> _Task description_
Every record should be restated exactly, with no images included.

§ §

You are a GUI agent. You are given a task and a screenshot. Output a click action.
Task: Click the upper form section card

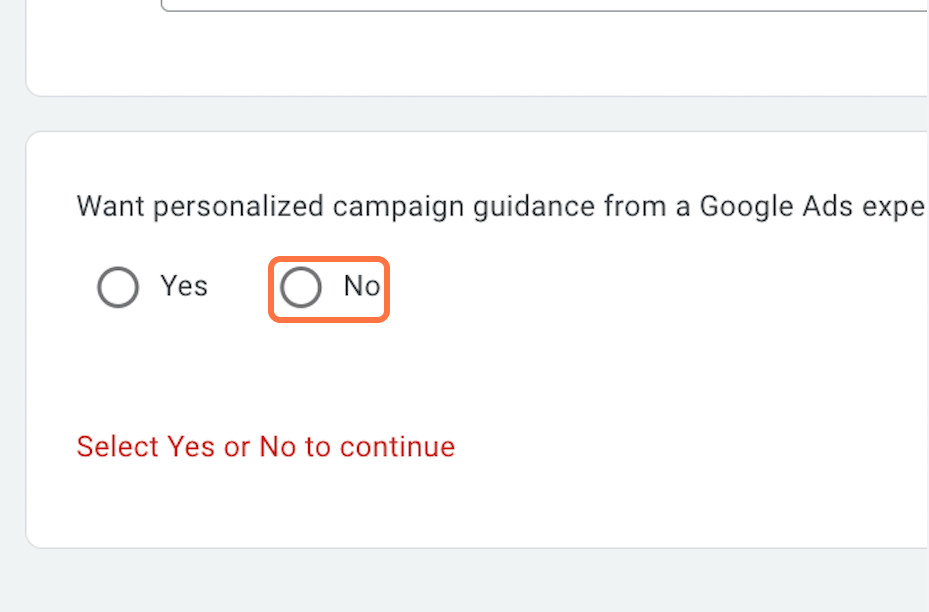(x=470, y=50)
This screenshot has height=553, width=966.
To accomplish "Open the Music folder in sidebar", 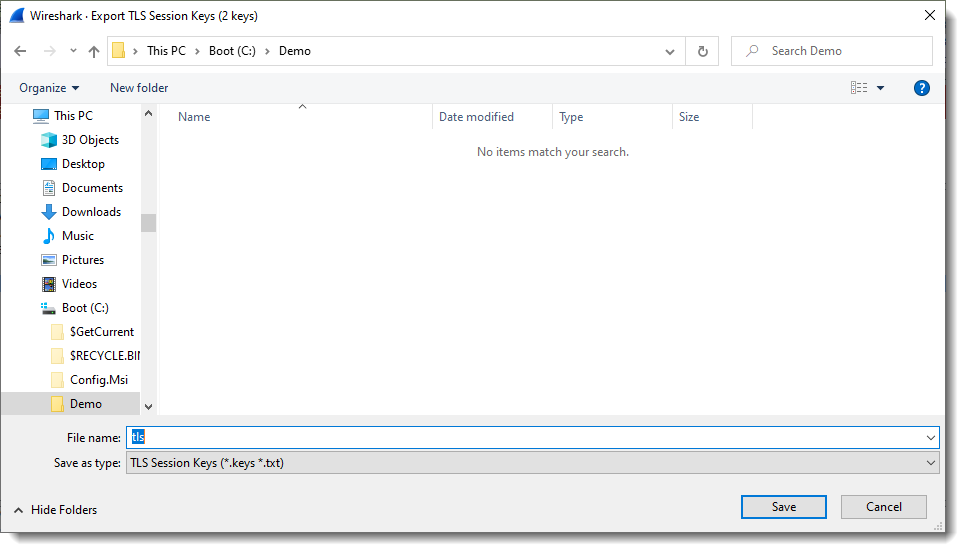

§ §

> _Reply to the task_
You are a GUI agent. You are given a task and a screenshot. Output a click action.
Task: Click the upper form section card

(x=470, y=50)
This screenshot has height=553, width=966.
To accomplish "Open the Music folder in sidebar", 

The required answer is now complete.